Model cannot be output if the raise the dimension of word vector

pommedeterresautee / fastrtext

R wrapper for fastText

https://pommedeterresautee.github.io/fastrtext/

Other

101 stars 15 forks source link

Model cannot be output if the raise the dimension of word vector #17

Closed chuangys closed 5 years ago

chuangys commented 6 years ago

Everything is okay within the default parameter setting. But when I raised the dimension of word vector too 200, or 300. The model training is still fast but hang at model output. Could you help to check it?

pommedeterresautee commented 6 years ago

Hi, can you provide some code? (one I can test, with some data)

I just tried

library(fastrtext)

data("train_sentences")
data("test_sentences")

# prepare data
tmp_file_model <- tempfile()

train_labels <- paste0("__label__", train_sentences[,"class.text"])
train_texts <- tolower(train_sentences[,"text"])
train_to_write <- paste(train_labels, train_texts)
train_tmp_file_txt <- tempfile()
writeLines(text = train_to_write, con = train_tmp_file_txt)

test_labels <- paste0("__label__", test_sentences[,"class.text"])
test_texts <- tolower(test_sentences[,"text"])
test_to_write <- paste(test_labels, test_texts)

# learn model
execute(commands = c("supervised", "-input", train_tmp_file_txt,
                     "-output", tmp_file_model, "-dim", 200, "-lr", 1,
                     "-epoch", 20, "-wordNgrams", 2, "-verbose", 1))

model <- load_model(tmp_file_model)
predict(model, sentences = test_sentences[1, "text"])

And had no issue...

Can you try -verbose 1 in your command line?

chuangys commented 6 years ago

@pommedeterresautee Your code is running well at my environment. So I have to correct my problem. Apply the same example data, and I use the pre-trained vector, than can reproduce the hang at model output issue.

Source code below:

library(fastrtext) data("train_sentences") data("test_sentences") tmp_file_model <- tempfile(); print(tmp_file_model); train_labels <- paste0("label", train_sentences[,"class.text"]) train_texts <- tolower(train_sentences[,"text"]) train_to_write <- paste(train_labels, train_texts) train_tmp_file_txt <- tempfile(); print(train_tmp_file_txt); writeLines(text = train_to_write, con = train_tmp_file_txt) execute(commands = c("supervised", "-input", train_tmp_file_txt, "-output", tmp_file_model, "-dim", 300, "-lr", 1, "-epoch", 300, "-wordNgrams", 2, "-verbose", 1, "-pretrainedVectors", "e:/baproject/data/pretrainedword2vec/wiki-news-300d-1M.vec"))

The wiki-news-300d-1M.vec download from facebookresearch pre-trained vector at below website. https://fasttext.cc/docs/en/english-vectors.html

pommedeterresautee commented 6 years ago

it may be related to RAM issue. Did you fixed it?

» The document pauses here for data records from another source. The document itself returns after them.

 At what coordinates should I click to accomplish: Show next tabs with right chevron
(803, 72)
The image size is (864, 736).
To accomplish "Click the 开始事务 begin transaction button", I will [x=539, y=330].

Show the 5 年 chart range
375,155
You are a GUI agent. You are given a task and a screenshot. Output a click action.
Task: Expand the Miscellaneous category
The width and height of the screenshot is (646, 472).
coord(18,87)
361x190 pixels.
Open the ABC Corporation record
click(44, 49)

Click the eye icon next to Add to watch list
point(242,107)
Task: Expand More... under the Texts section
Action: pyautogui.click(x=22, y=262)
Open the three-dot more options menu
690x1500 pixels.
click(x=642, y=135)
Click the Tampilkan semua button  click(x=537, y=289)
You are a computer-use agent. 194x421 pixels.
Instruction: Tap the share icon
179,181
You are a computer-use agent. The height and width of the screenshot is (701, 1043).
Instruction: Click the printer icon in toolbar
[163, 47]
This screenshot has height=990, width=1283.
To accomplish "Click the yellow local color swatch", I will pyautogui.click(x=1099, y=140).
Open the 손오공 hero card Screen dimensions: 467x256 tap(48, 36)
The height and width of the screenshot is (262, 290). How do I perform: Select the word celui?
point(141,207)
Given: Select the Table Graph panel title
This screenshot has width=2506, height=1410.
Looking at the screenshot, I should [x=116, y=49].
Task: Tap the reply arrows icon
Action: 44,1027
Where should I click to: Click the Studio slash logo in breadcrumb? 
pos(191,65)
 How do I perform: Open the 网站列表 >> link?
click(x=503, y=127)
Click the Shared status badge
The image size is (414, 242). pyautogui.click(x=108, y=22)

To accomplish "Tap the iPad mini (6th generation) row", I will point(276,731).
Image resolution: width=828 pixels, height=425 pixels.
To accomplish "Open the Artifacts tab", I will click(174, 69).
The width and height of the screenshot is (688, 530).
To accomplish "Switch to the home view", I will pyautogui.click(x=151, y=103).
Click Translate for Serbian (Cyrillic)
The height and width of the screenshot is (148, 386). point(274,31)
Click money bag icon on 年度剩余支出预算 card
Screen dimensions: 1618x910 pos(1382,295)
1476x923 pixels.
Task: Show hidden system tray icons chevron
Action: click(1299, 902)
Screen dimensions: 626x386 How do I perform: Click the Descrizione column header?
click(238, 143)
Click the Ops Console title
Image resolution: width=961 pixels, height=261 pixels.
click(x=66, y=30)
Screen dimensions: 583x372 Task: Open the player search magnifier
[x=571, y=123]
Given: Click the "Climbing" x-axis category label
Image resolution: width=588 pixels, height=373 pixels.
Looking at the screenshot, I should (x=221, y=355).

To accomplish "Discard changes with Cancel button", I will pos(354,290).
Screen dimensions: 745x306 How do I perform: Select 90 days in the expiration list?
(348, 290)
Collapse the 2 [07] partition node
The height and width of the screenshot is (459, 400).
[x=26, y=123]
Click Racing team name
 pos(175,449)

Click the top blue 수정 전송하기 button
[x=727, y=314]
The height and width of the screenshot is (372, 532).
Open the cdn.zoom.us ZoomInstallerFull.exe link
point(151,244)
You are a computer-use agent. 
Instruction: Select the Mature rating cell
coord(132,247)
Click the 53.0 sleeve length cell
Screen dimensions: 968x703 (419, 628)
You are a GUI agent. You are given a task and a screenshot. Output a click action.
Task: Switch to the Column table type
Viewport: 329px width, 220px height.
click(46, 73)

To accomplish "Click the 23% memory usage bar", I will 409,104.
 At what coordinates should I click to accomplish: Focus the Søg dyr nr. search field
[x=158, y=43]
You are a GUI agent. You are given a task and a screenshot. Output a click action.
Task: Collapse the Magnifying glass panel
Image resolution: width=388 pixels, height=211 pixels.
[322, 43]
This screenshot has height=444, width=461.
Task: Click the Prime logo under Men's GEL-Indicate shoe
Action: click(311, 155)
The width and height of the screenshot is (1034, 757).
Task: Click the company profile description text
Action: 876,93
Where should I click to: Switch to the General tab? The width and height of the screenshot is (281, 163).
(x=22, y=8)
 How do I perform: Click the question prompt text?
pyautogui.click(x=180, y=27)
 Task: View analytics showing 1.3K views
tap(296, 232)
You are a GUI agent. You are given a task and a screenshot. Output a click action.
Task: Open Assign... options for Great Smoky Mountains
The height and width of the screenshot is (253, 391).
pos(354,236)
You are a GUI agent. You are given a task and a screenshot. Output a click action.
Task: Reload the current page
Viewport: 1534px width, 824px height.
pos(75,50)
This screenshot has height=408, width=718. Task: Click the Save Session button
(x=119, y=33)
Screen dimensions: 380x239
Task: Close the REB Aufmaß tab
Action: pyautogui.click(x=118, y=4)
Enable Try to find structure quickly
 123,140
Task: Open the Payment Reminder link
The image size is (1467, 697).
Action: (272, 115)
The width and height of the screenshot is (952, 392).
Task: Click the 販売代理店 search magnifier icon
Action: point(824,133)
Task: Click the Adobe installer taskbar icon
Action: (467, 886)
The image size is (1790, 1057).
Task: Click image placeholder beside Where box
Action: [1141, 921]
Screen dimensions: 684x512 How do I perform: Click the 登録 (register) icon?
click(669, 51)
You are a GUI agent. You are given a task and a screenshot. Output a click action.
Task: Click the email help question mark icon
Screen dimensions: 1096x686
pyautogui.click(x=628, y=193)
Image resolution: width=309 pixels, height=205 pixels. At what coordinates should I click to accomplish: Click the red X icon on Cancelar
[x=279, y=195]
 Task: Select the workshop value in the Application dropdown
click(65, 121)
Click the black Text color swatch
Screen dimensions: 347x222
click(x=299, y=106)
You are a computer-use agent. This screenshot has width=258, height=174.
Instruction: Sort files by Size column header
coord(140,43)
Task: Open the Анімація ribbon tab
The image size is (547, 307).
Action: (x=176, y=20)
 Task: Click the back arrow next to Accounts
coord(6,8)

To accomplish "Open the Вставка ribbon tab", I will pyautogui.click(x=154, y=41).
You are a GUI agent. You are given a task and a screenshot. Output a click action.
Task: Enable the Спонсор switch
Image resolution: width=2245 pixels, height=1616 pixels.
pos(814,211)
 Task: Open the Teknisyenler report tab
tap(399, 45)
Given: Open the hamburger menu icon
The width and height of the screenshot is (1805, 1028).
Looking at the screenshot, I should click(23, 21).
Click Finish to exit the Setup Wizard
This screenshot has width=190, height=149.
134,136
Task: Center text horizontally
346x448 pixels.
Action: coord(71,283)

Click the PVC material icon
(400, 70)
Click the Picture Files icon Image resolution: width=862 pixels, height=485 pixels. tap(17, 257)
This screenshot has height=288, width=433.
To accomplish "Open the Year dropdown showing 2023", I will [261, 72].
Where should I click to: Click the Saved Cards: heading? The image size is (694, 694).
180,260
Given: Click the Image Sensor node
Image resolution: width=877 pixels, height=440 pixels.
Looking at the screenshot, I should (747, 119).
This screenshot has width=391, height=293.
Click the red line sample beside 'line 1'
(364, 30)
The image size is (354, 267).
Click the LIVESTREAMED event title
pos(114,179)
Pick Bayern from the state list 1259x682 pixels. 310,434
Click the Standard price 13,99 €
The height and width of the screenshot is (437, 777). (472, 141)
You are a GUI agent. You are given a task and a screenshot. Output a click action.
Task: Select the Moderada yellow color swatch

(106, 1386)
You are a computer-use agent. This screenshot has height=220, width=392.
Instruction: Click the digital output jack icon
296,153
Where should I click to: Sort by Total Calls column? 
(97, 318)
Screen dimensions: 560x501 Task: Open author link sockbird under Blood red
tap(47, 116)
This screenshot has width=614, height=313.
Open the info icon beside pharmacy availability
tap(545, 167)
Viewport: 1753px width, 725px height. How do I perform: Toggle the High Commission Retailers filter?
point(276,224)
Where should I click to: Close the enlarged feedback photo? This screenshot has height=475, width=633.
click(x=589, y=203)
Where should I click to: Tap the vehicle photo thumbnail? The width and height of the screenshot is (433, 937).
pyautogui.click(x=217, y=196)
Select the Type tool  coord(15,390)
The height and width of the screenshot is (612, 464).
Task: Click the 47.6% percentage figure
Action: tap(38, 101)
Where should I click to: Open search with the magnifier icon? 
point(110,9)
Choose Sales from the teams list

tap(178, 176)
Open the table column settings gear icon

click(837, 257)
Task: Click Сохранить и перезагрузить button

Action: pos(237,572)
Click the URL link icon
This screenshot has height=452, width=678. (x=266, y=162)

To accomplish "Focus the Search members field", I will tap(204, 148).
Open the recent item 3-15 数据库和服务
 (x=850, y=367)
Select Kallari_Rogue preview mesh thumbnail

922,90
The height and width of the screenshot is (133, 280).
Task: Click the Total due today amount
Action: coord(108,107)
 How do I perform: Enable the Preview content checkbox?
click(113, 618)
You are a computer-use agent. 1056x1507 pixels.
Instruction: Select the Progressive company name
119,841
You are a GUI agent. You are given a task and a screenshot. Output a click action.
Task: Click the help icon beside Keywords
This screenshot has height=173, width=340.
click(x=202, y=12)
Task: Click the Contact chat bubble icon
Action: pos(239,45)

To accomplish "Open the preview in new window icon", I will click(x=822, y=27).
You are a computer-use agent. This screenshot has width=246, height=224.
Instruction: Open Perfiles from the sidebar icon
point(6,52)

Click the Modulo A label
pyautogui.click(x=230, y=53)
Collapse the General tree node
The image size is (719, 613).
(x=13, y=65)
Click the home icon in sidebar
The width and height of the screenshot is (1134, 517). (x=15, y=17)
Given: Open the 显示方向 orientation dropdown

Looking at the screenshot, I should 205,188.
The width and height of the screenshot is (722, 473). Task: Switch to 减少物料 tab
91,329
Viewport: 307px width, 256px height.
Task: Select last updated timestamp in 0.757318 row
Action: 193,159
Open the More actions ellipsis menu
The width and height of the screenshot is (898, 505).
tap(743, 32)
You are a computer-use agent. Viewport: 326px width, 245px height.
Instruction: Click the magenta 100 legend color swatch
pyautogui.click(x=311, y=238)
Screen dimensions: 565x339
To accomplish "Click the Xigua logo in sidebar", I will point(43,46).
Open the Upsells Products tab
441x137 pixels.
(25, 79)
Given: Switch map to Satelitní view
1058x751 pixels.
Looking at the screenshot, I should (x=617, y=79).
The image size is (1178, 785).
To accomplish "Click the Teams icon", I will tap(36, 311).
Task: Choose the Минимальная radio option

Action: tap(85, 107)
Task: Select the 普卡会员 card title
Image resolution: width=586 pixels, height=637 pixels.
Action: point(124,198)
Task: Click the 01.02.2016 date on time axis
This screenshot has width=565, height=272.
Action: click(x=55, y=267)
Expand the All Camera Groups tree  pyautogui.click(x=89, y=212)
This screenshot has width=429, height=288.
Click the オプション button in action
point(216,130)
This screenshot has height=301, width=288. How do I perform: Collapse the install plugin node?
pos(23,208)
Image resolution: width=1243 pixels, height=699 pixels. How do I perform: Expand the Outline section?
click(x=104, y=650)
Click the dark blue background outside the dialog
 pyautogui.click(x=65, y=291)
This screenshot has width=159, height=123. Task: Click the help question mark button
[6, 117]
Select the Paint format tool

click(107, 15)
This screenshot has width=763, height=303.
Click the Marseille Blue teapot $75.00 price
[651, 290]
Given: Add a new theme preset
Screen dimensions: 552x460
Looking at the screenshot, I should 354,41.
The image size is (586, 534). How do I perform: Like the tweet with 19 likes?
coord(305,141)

dockstreet commented 6 years ago

Hi - I'm having the same issue as @chuangys, it seems to hang on the larger vec file ? I have 16GB of RAM

pommedeterresautee commented 6 years ago

Have you some test code? Did you checked the RAM (model trained by Facebook are quite big).

dockstreet commented 6 years ago

I do.

execute(commands = c("supervised", "-input", "C:/Users/xxx/R/fasttext_test/train.txt", "-output", "C:/Users/xxx/R/fasttext_test/train.bin","-lr", 1, "-epoch", 50,"-wordNgrams", 2, "-verbose", 1 ))

This worked (while the Facebook one would not) - however I'm using pre trained vectors : https://github.com/jazzyarchitects/fasttext-node/raw/master/train.txt

Here is the RAM size

memory.limit() [1] 16204

Would you know of a larger example I could try with fastrtext to try that you know works with a pretrained vec from an external source? It may help clarify if it's my environment or not

datalee commented 6 years ago

hi，i have a question: the arguments of ' pretrainedVectors does not support the vec products by gensim ?thks

pommedeterresautee commented 6 years ago

@datalee what is the feature you are referring to?

datalee commented 6 years ago

@pommedeterresautee classification.

pommedeterresautee commented 6 years ago

pretrainedVectors is the text file produced by fasttext when you learn a model, whatever it is. I don't know the format of gensim but should not be hard to convert (word\tvector where each value is separated by a space).